- Relator(a)
- Ministro Manoel Erhardt
- Órgão julgador
- Primeira Turma
- Data do julgamento
- 21/02/2022
- Data de publicação
- 24/02/2022
STJ – Acórdão, Rel. Ministro Manoel Erhardt, Primeira Turma, j. 21/02/2022, p. 24/02/2022
PROCESSUAL CIVIL E TRIBUTÁRIO. AGRAVO INTERNO NO AGRAVO INTERNO NO AGRAVO EM RECURSO ESPECIAL. ICMS. EXCLUSÃO DA BASE DE CÁLCULO DO PIS E DA COFINS. TESE FIRMADA EM SEDE DE REPERCUSSÃO GERAL. TEMA 69/STF. LIMITAÇÃO DOS EFEITOS DA DECISÃO ATÉ A ENTRADA EM VIGOR DA LEI 12.973/2014. ACÓRDÃO DE ORIGEM BASEADO EM FUNDAMENTO CONSTITUCIONAL. IMPOSSIBILIDADE DE APRECIAÇÃO DA CONTROVÉRSIA NA VIA ESPECIAL, SOB PENA DE USURPAÇÃO DA COMPETÊNCIA DO STF. AGRAVO INTERNO DA CONTRIBUINTE NÃO PROVIDO. 1. Nas razões do recurso especial, a contribuinte buscou o reconhecimento do direito à exclusão da base de cálculo da COFINS do montante arrecadado a título de ICMS, mesmo no período posterior à vigência da Lei 12.973/2014. 2. Todavia, é inviável adentrar no mérito do recurso especial, sob pena de usurpação da competência recurso da Suprema Corte prevista no art. 102 da CF, uma vez que a pretensão da contribuinte é de natureza eminentemente constitucional, referente à extensão dos efeitos da orientação firmada pelo STF, por ocasião do julgamento em sede de repercussão geral do RE 574.706/PR (Tema 69). 3. Em casos análogos, ambas as Turmas integrantes da Primeira Seção já se posicionaram no sentido de que cabe ao próprio Supremo Tribunal Federal modular os efeitos do acórdão proferido no julgamento do RE 574.706/PR com repercussão geral, inclusive no pertinente à limitação relacionada à exclusão do ICMS na base de cálculo do PIS e da COFINS, a partir de 31/12/2014, diante da mutação normativa operada pela Lei 12.973/2014. Precedentes: AgInt no AREsp 1.729.804/SC, Rel. Ministro GURGEL DE FARIA, PRIMEIRA TURMA, julgado em 12/4/2021, DJe 28/4/2021; AgInt no AREsp 1.682.367/RS, Rel. Ministra ASSUSETE MAGALHÃES, SEGUNDA TURMA, julgado em 8/3/2021, DJe 15/3/2021; AgInt no AREsp 1.538.368/PR, Rel.
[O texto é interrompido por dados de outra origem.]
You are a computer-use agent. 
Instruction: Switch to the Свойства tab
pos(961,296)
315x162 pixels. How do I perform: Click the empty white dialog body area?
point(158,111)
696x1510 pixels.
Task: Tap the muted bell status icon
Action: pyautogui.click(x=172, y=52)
Ministra ASSUSETE MAGALHÃES, SEGUNDA TURMA, julgado em 11/2/2020, DJe 20/2/2020. 4. Nesse cenário, considerando que a tese defendida pelo contribuinte envolve a aplicação da tese originada de decisão do Supremo Tribunal Federal em sede de repercussão geral, o conhecimento da matéria exige, obrigatoriamente, o enfrentamento de matéria constitucional, inviável em sede de recurso especial. 5. Agravo interno da contribuinte a que se nega provimento. (AgInt no AgInt no AREsp n. 1.541.118/RS, relator Ministro Manoel Erhardt (Desembargador Convocado do TRF5), Primeira Turma, julgado em 21/2/2022, DJe de 24/2/2022.)